Chinese internet company ByteDance, owner of popular short video platform TikTok, is set to take on the likes of Spotify and Apple Music with a new music streaming service as soon as next month, according to a report by the Financial Times on Monday.
The Beijing-based start-up is looking to launch the yet unnamed music app initially in emerging markets, including India, Indonesia, and Brazil, the FT reported, adding that the company is expected to price the subscription service lower than the USD 10 a month its rivals in the US are charging.
ByteDance is in talks with music labels such as Universal Music, Sony Music and Warner Music to secure global licensing deals, according to the Times.
Aside from on-demand music, the company also reportedly aims to encourage sharing and virality on the app: listeners will be able to search through a library of short vertical video clips, designed for mobile phones, and sync these to songs as they listen, FT reported.
A ByteDance spokesperson declined to comment on the new service.
The Post reported in April that ByteDance was working on a Spotify-like music streaming app for overseas markets. The start-up planned to launch the music app “soon” and there were more than 100 people working on it, a source told the Post.

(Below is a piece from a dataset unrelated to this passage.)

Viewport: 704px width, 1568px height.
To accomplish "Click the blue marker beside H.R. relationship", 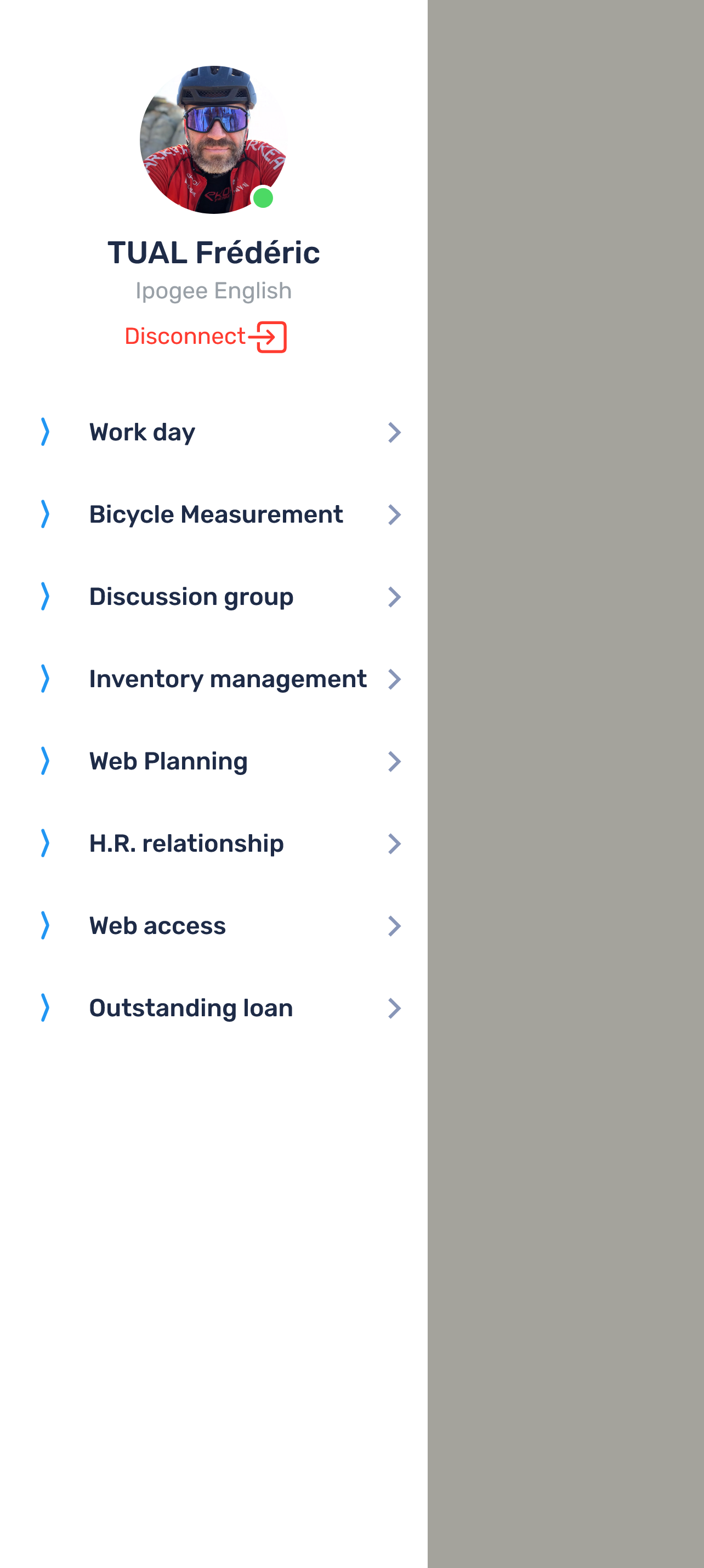I will [x=45, y=843].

ByteDance, valued at USD 78 billion late last year, has said it had 1 billion monthly active users using its apps as of January. It has been rapidly expanding into new businesses, ramping up recruitment for video game-related positions and unveiling its first smartphone this month. Earlier this year, it also announced that it was building a general search engine and a new video-based social messaging service.

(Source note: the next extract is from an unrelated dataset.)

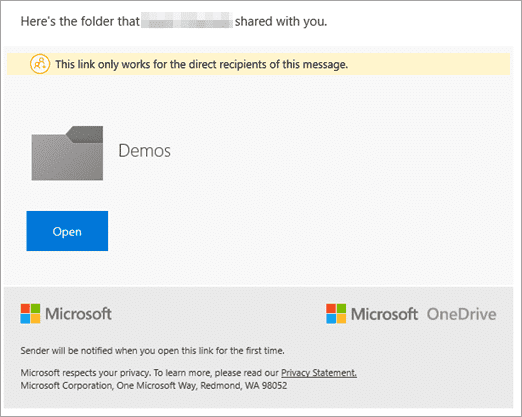
Task: Select the Demos folder name text
Action: (145, 151)
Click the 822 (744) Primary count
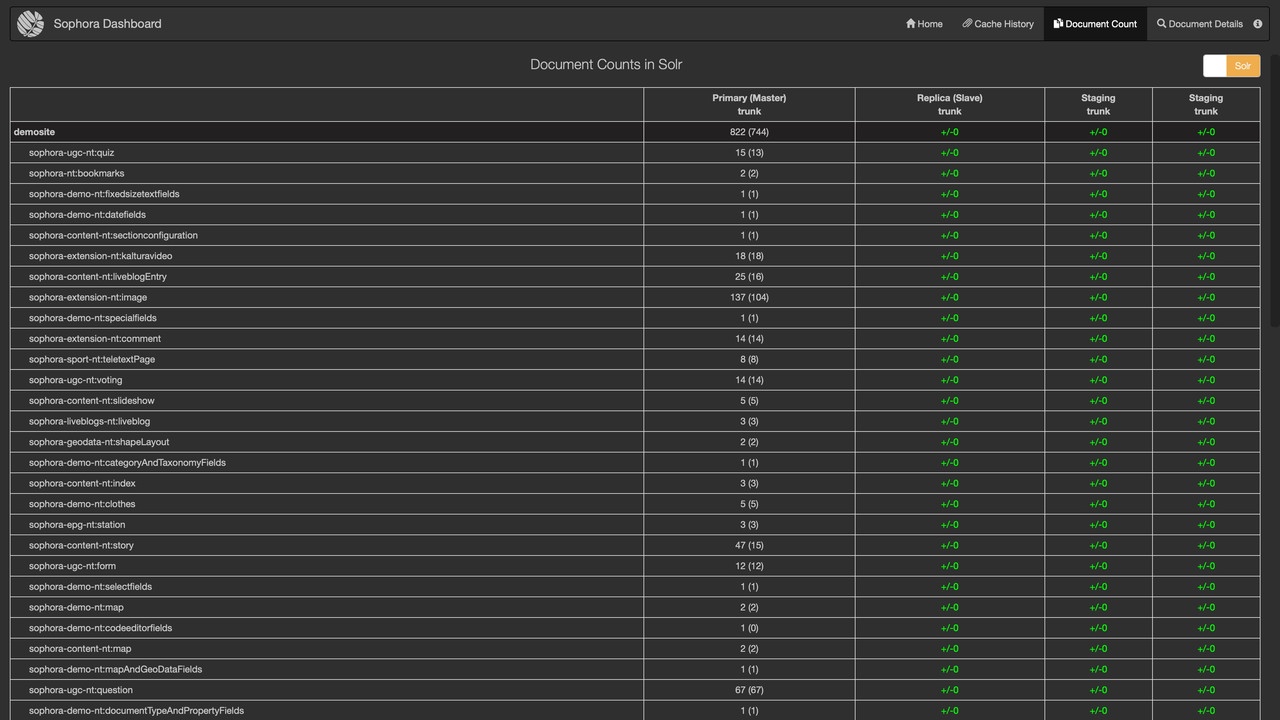The width and height of the screenshot is (1280, 720). click(749, 131)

The seven-year-old start-up’s best-known app, TikTok, surpassed 1.5 billion downloads on the App Store and Google Play last week, according to data provider Sensor Tower.
TikTok attracted negative attention in Washington recently over concerns about the company’s collection of user data and whether China censors content seen by US users on the app, amid an intensifying tech and trade war between the world’s two largest economies.